Les premiers signes surviennent en général avant l’âge de 12 ans [8]. Plus le diagnostic se fait tôt, plus vite la prise en charge de l’enfant est mise en place avec un accompagnement adapté pour l’appuyer dans son quotidien et éviter l’aggravation des conséquences psychologiques, scolaires, familiales et sociales [8].
Critères diagnostiques
Selon la classification du DSM 5, l’évaluation du diagnostic de TDAH chez l’enfant et l’adolescent repose sur la présence de six des neuf symptômes possibles d’inattention (comme ne pas prêter attention aux détails ou être facilement distrait) et/ou six des neuf symptômes possibles d’hyperactivité/impulsivité (comme être « sur la brèche » ou avoir du mal à attendre son tour) [4]. En outre, les symptômes doivent être présents depuis au moins six mois, être présents avant l’âge de 12 ans et ne pas être mieux expliqués par un autre trouble [4]. Pour les adolescents et les adultes plus âgés, le nombre de symptômes requis par catégorie est réduit à cinq sur neuf [4].
Outils d'évaluation
Plusieurs outils d’évaluation peuvent être utilisés pour aider au diagnostic du TDAH. Par exemple, le Conners 3rd edition (Conners 3) est un inventaire multi-sources qui comprend un questionnaire pour le parent, un questionnaire pour l’enseignant et une auto-évaluation (pour l’enfant de 8 ans et plus) [7]. D’autres outils comme le Vanderbilt ADHD Diagnostic Rating Scale, le Swanson, Nolan and Pelham (SNAP) scale, et l’ADHD Rating Scale 5 peuvent également être utilisés [3].

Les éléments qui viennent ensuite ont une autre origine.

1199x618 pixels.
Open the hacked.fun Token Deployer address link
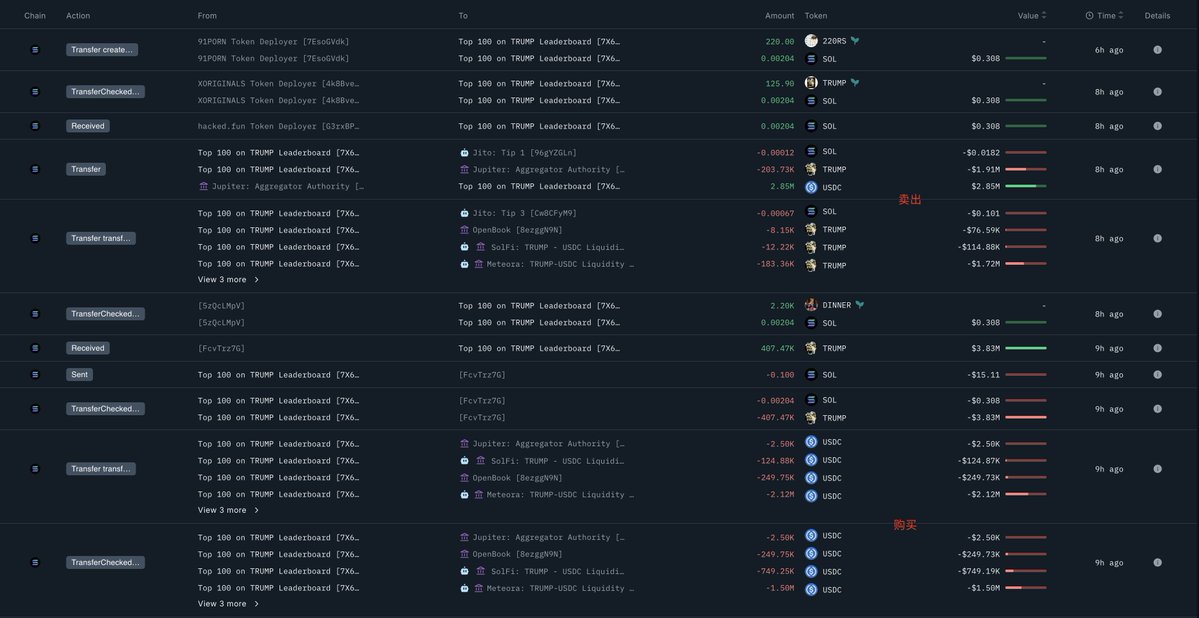(278, 126)
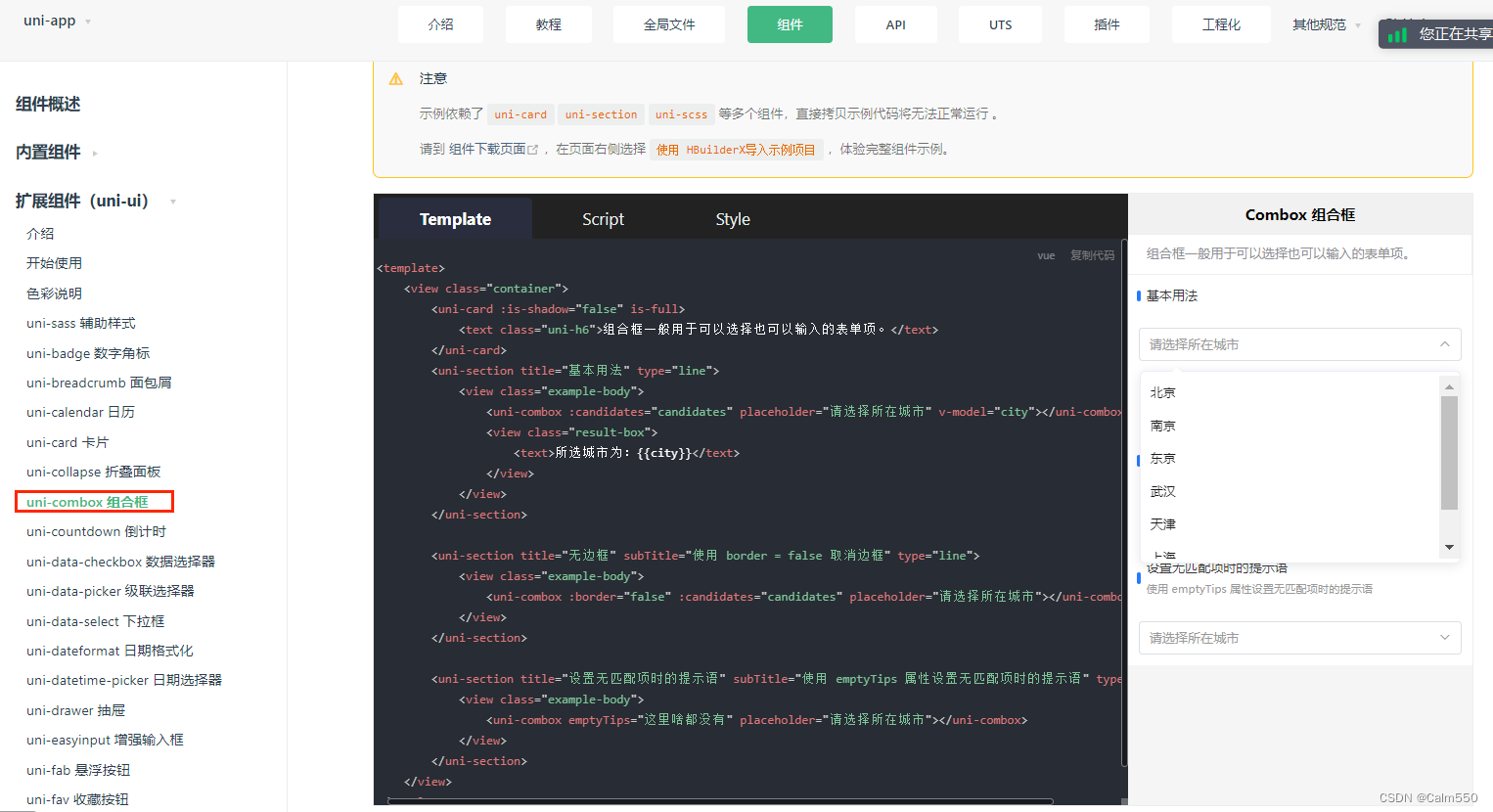Open the 组件下载页面 external link icon

click(x=531, y=149)
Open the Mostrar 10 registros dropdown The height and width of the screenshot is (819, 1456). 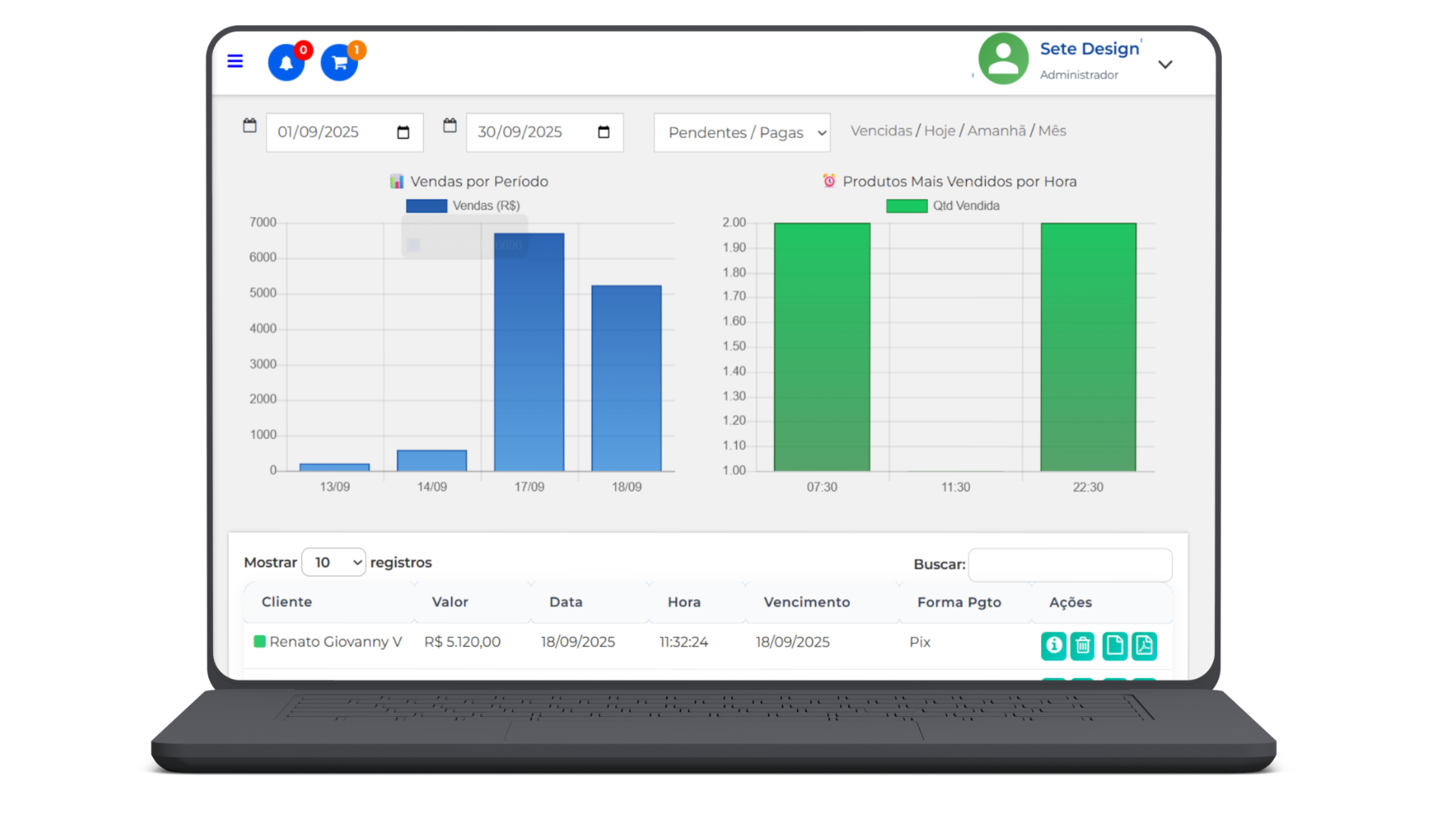334,563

Ce que ça change au quotidien
Les symptômes du TDAH peuvent avoir un impact significatif sur la vie quotidienne de l’enfant ou de l’adolescent. Par exemple, des difficultés à rester concentré ou à mémoriser (oublis réguliers et distraction rapide), des interruptions régulières des activités et celles des autres, des difficultés à réfréner ses envies, ses actions ou ses paroles, et une forte agitation et des difficultés à rester assis ou debout [8].

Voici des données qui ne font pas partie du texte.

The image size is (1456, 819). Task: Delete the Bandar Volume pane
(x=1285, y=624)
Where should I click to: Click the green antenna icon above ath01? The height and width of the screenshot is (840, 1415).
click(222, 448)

Ces comportements peuvent altérer de manière durable et significative la qualité de vie de l’enfant ou de l’adolescent dans l’ensemble de ses environnements de vie : famille, scolaire et extra-scolaire, travail [8]. Il est important de consulter un médecin qui pourra examiner la personne concernée et l’orienter si besoin vers un médecin formé au TDAH pour que la personne concernée puisse être diagnostiquée et être prise en charge le cas échéant [8].
Ce qui peut aider
Interventions thérapeutiques
La prise en charge du TDAH peut inclure des interventions non médicamenteuses et, dans certains cas, des traitements médicamenteux. Par exemple, la guidance parentale est la première intervention recommandée pour les enfants d’âge préscolaire avec un TDAH [1]. Cette intervention aide les parents à apprendre les attentes développementales appropriées pour l’âge, les comportements qui renforcent la relation parent-enfant, et les habiletés à gérer les comportements-problèmes [1].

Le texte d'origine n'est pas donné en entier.